Segment Open

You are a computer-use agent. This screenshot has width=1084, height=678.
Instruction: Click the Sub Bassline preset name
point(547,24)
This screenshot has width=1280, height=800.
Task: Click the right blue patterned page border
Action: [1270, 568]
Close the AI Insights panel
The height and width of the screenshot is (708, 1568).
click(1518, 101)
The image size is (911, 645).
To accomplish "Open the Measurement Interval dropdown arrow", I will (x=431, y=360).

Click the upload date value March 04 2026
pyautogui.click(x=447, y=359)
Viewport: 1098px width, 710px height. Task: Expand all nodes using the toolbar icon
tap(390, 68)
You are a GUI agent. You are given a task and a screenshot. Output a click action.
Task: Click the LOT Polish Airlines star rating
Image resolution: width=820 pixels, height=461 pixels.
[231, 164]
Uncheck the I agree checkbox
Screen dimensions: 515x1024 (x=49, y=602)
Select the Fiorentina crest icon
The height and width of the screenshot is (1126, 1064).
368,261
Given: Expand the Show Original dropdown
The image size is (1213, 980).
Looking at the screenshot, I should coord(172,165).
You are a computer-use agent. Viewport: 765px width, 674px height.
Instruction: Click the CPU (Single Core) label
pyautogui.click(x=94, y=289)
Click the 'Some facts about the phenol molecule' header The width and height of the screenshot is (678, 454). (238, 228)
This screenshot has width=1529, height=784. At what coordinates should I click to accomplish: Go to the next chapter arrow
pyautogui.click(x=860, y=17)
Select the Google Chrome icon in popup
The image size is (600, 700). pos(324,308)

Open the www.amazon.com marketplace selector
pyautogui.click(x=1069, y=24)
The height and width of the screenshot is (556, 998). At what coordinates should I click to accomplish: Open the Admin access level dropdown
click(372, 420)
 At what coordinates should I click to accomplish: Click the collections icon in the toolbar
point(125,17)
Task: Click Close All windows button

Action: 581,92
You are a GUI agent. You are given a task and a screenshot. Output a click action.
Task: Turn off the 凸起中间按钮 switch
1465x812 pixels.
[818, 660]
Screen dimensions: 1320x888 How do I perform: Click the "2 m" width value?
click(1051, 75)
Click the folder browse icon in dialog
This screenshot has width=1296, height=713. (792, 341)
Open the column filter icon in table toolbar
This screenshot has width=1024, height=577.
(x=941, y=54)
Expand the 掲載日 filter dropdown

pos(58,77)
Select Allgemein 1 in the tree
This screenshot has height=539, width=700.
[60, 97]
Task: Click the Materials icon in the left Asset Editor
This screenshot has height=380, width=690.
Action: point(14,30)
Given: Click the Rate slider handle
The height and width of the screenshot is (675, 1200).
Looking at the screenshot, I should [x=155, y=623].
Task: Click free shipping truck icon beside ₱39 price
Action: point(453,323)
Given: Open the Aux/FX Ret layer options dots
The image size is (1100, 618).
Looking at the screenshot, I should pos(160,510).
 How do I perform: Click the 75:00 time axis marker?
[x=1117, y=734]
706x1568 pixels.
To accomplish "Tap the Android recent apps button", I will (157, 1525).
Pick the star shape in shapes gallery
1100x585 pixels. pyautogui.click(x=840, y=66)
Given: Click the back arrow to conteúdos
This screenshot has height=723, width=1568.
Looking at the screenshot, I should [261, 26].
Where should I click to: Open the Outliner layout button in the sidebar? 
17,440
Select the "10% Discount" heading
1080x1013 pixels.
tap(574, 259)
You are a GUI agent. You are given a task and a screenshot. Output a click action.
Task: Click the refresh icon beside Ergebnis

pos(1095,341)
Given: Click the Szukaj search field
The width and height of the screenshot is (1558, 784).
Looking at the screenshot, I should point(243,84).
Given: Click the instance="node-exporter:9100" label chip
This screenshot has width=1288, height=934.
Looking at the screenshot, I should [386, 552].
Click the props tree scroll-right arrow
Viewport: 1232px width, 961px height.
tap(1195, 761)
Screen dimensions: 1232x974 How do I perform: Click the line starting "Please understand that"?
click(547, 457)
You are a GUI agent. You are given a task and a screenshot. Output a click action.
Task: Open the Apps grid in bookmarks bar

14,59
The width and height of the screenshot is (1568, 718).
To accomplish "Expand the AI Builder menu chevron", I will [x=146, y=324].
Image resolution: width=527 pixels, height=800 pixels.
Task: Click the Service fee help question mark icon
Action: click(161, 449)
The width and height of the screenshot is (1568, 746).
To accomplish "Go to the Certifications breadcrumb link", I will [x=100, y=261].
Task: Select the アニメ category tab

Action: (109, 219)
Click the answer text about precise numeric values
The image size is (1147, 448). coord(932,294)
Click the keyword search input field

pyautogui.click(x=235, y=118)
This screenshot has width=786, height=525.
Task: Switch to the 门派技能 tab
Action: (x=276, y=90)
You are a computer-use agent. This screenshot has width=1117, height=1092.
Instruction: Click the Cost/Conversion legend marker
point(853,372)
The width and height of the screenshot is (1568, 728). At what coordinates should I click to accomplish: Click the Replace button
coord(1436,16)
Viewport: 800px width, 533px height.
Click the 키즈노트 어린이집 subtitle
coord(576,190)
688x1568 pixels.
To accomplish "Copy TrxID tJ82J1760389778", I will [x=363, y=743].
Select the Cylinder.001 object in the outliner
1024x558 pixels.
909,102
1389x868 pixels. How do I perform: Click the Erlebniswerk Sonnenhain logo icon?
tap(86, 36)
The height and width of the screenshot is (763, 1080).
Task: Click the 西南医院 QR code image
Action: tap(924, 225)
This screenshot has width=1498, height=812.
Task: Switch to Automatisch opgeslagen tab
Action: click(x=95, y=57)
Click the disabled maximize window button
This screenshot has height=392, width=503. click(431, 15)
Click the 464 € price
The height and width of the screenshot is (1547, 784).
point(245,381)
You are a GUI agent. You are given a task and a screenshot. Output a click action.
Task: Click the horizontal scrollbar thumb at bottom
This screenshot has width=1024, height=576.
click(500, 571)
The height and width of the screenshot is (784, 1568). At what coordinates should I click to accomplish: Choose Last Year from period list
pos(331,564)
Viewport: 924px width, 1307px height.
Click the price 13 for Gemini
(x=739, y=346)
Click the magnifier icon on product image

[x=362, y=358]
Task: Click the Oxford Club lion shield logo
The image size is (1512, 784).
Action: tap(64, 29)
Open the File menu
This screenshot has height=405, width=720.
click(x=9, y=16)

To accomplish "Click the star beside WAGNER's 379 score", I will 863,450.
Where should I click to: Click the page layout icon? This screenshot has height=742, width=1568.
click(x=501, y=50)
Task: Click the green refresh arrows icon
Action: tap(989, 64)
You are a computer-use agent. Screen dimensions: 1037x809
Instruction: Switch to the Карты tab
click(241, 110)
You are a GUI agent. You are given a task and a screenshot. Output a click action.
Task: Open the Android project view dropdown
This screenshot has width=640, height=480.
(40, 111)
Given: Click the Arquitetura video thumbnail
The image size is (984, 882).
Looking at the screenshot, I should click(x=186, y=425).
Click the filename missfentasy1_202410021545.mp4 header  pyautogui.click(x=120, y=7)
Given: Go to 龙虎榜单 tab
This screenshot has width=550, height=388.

Segment Closed

The answer must consist of the lines from the one with "This screenshot has height=405, width=720." through the final line of the entries above, exactly as they are, and nothing else.

_Finished task_:
This screenshot has height=405, width=720.
click(x=9, y=16)

To accomplish "Click the star beside WAGNER's 379 score", I will 863,450.
Where should I click to: Click the page layout icon? This screenshot has height=742, width=1568.
click(x=501, y=50)
Task: Click the green refresh arrows icon
Action: tap(989, 64)
You are a computer-use agent. Screen dimensions: 1037x809
Instruction: Switch to the Карты tab
click(241, 110)
You are a GUI agent. You are given a task and a screenshot. Output a click action.
Task: Open the Android project view dropdown
This screenshot has width=640, height=480.
(40, 111)
Given: Click the Arquitetura video thumbnail
The image size is (984, 882).
Looking at the screenshot, I should click(x=186, y=425).
Click the filename missfentasy1_202410021545.mp4 header  pyautogui.click(x=120, y=7)
Given: Go to 龙虎榜单 tab
This screenshot has width=550, height=388.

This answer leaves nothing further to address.